Ford said Friday that it has recalled nearly 775,000 of its popular Explorer sports utility vehicles around the world following reports of six injuries related to steering issues in North America. Ford Motor Company\' logo is seen on the side of the building at the unveiling of their new electric F-150 Lightning outside of their headquarters in Dearborn, Michigan on May 19, 2021. - Jeff Kowalsky/AFP/Getty Images
Originally Published: 17 JUL 21 12:30 ET By Paul R. La Monica, CNN Business
(CNN) -- Ford said Friday that it has recalled nearly 775,000 of its popular Explorer sports utility vehicles around the world following reports of six injuries related to steering issues in North America.
The auto company said the recalls were for the 2013-2017 models of the Explorer.

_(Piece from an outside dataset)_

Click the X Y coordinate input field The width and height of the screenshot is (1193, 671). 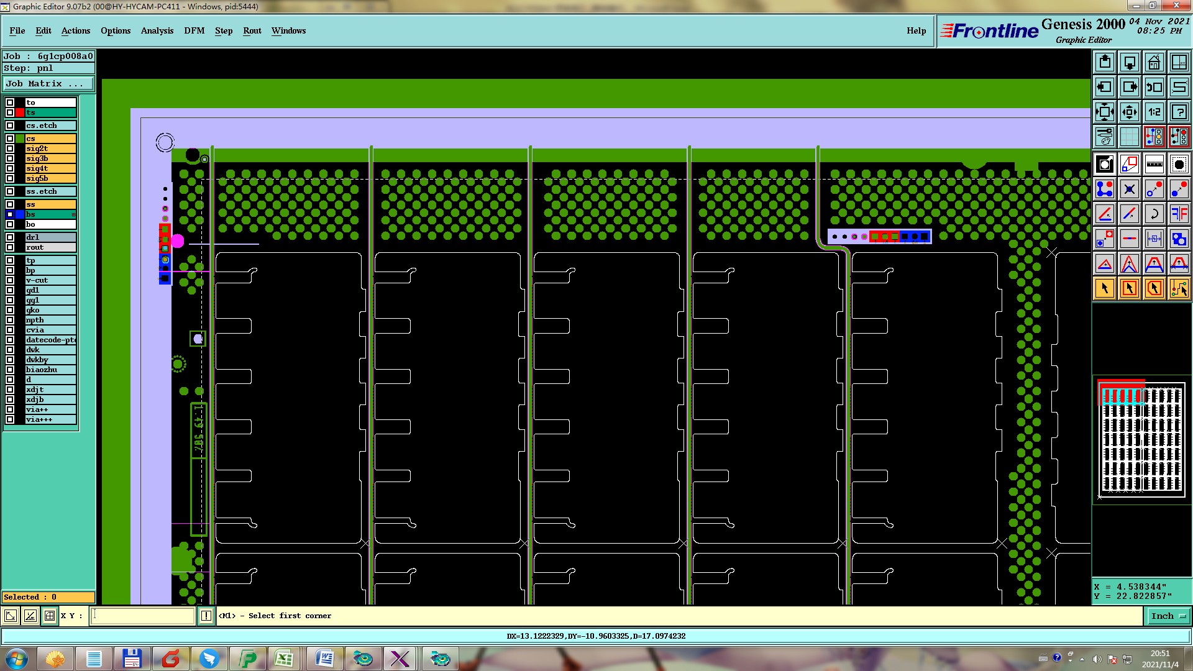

Ford said in a press release that "affected vehicles may experience a clunk noise, unusual handling, or a misaligned rear wheel."
Ford noted that these particular Explorer models may have problems with a fractured rear suspension toe link that "significantly diminishes steering control, increasing the risk of a crash."
The company said that of the 774,696 recalled vehicles, 676,152 were in North America and 59,935 were in China. The remaining recalls took place in Europe, South America and other international markets.
Notifications to owners will begin the week of Aug. 23 and dealers will inspect and replace parts as necessary.
Ford indicated that wintry weather could be a particular concern for the impacted Explorers, saying in the release that the affected vehicles in the US are located in "high-corrosion states" or regions where there is a combination of cold weather, high humidity and significant road salt use.
Ford said the recalled Explorers were built between 2012 and 2017 at plants in Chicago and Russia.
The company also announced two smaller recalls Friday of other models.
Ford recalled 34,939 of its 2020-2021 F-350 Super Duty trucks with a 6.7-liter engine and single rear wheel axle due to a weld issue. It also recalled 40,995 of its 2020-2021 Lincoln Aviator vehicles with 3.0-liter gas engines because they may have improperly secured battery cable wire harnesses which could result in a short circuit and potential fire.
Ford added that no injuries have been reported as a result of either issue.